KEIR RADNEDGE in LONDON —- Solidity, certainty, all the stadia in place, more American sponsors back with FIFA so what’s there not to like about the United bid to host the first 48-team World Cup finals in 2026?

This is the core message which football leaders from Canada, Mexico and the United States will be delivering to their counterparts when they attend Wednesday’s draw for the UEFA Nations League in Lausanne.

They rehearsed the arguments in London en route for Switzerland, drawing on an expertise and experience of the perils and pitfalls of a World Cup bid process which will reach a climax with a vote in FIFA Congress in Moscow on June 13 – the eve of the Opening Match of the 2018 finals in Russia.

Serious stuff . . . United 2026 bid leaders De Maria, Gulati and Montagliani in London

The three-headed leadership of the bid comprises Mexican FA supremo Decio De Maria, outgoing USSF leader Sunil Gulati and CONCACAF president Victor Montagliani. Gulati is a member of the governing FIFA Council while Montagliani is also a world football federation vice-president by virtue of his status at the head of the central and north American confederation.

US hopes of going it alone in 2022 were dashed in the scandal-scarred vote in 2010 which sent the finals to Qatar instead and, in the opinion of disgraced ex-FIFA president Sepp Blatter, sparked a US reprisal with the FBI’s wide-ranging legal assault on FIFA and a gaggle of corrupt directors in the Americas.

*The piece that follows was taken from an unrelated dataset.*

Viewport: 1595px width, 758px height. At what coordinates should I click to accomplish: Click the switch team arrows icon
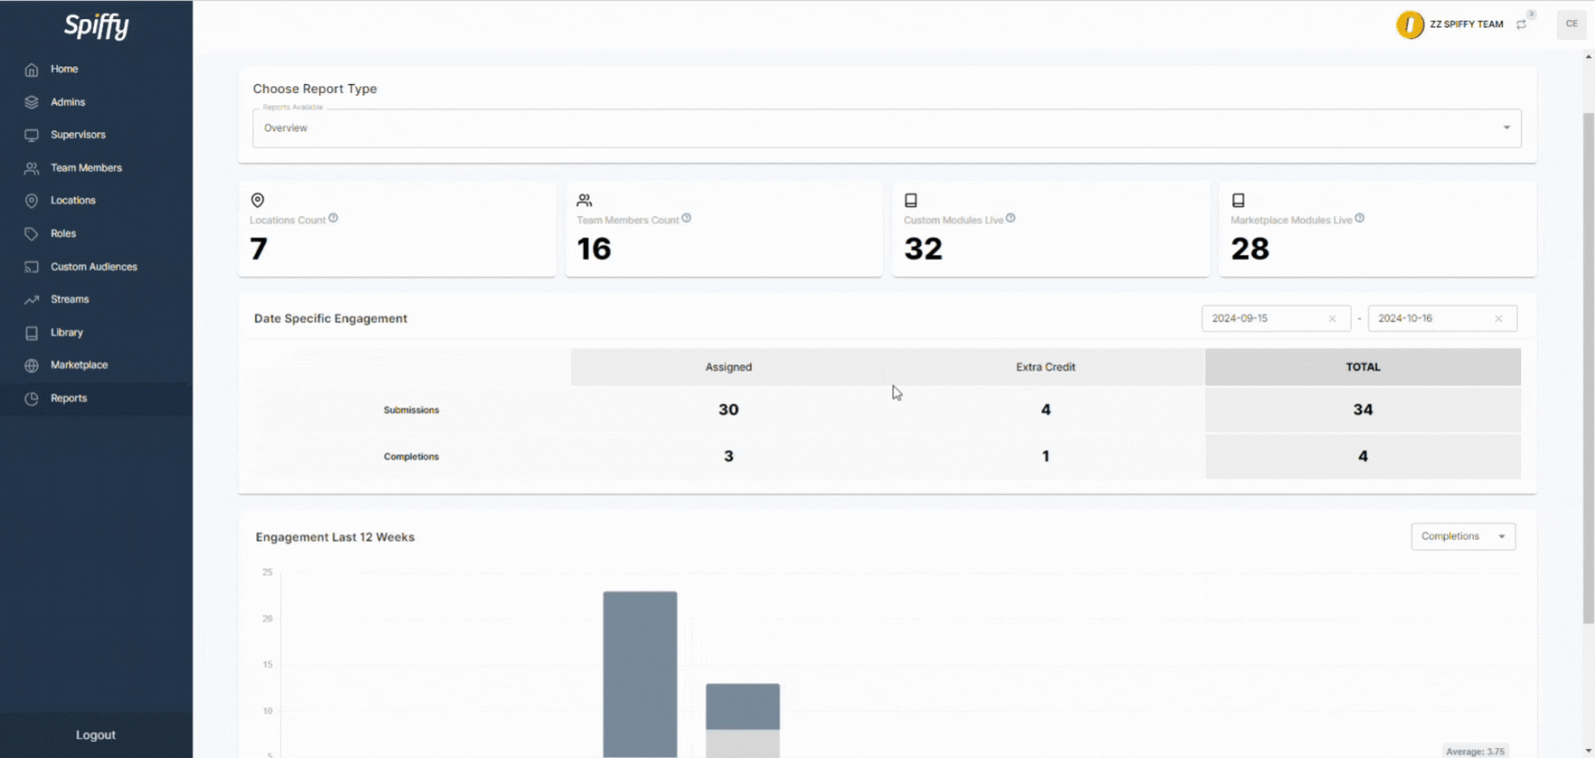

The bid system has been overhauled since then with current FIFA president Gianni Infantino determined that the 2026 process should be ‘bullet-proof’.

Gulati & Co said they were determined all their work would be transparently above board. They are playing up the facilities already in place and, although they did not say so directly, that the rest of the football family considers the United bid as a ‘safe pair of hands’ after the roller-coaster rides to Russia this year and Qatar to come.

Morocco, unsuccessful World Cup pursuers in 2006 and 2010, provides the only opposition for a tournament from which Europe, Asia and South America are precluded from contesting by continental rotation rules.

The only shadow hanging over the United bid is the large unpredictable one of President Donald Trump and his scattergun attitude to the rest of the world, essential bid guarantees notwithstanding.

Gulati & Co did their best in their words, “to take this in our stride” while trying to turn the conversational focus back to the strengths of their bid.

He said: “We will have an extraordinary bid with nothing needed to build.

“We have all the assurances and guarantees needed from all our three governments and which are important for FIFA. We are very focused on convincing the majority that the World Cup in central and north America will be an unparalleled opportunity for them and for FIFA.”

The raison d’etre is that the financial opportunities offered by the United bid – with a promise of a record 5m-plus ticket sales – will underpin the financial resources which FIFA passes on to its 211 members in development and support grants.

The majority of the competition would be played out in the US with 60 games including all the knockout ties. Canada and Mexico would each have 10 games in the group stage.

Obviously all three countries will want direct entry as co-hosts though this is up to FIFA, not to them.

As for the Trump issue, Montagliani said: “The politics are always there. When we started years ago thinking about bidding there were politics though I can’t remember what.

“There is a political environment now and there will be when we get to 2026 but for us it’s all about football and the certainty we can bring to FIFA and to the membership.”

Though the United bid is a clear favourite, an assessment of the various continental confederations suggest the vote could be surprisingly close – assuming, that is, that Morocco’s bid manages to satisfy the technical inspections in March.

Montagliani added: “We’re not taking anything for granted. Every vote, every member, is important and we’ll be working hard to ensure our bid is as it needs to be. We have certain milestones, such as March 16 when we put in the actual document, and those are what we are focuswd on with the endgame being on June 13 in Moscow.”

Whether Trump will be attending, in Moscow, or whether the United bid would want him there, remains open to conjecture. Gulati was not prepared to commit himself either way on that intriguing one.